◆ Work required
Show, in full, each line of the data that contains "agent".
┌─ Material shown
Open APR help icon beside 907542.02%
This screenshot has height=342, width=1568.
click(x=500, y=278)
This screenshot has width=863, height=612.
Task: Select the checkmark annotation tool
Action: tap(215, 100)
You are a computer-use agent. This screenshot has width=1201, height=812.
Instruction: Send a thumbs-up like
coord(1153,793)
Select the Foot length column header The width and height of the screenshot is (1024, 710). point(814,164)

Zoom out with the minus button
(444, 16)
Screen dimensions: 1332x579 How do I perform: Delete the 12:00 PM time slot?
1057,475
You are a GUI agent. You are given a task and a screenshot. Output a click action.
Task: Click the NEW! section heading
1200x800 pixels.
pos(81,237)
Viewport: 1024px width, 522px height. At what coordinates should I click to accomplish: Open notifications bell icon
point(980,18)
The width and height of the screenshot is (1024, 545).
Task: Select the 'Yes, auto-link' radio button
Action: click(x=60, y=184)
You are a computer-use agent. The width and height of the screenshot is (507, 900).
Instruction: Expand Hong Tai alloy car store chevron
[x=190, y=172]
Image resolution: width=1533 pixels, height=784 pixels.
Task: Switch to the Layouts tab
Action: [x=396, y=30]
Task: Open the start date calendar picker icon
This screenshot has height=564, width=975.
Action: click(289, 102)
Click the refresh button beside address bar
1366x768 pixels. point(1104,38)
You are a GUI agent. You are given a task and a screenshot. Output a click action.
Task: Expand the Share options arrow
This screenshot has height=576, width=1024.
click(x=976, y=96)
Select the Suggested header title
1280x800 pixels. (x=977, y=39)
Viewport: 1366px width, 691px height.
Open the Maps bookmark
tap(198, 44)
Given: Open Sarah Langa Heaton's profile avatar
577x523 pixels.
└─
◆ Task output
You are a computer-use agent. This screenshot has width=1201, height=812.
You are a GUI agent. You are given a task and a screenshot. Output a click action.
You are a computer-use agent. The width and height of the screenshot is (507, 900).
You are a GUI agent. You are given a task and a screenshot. Output a click action.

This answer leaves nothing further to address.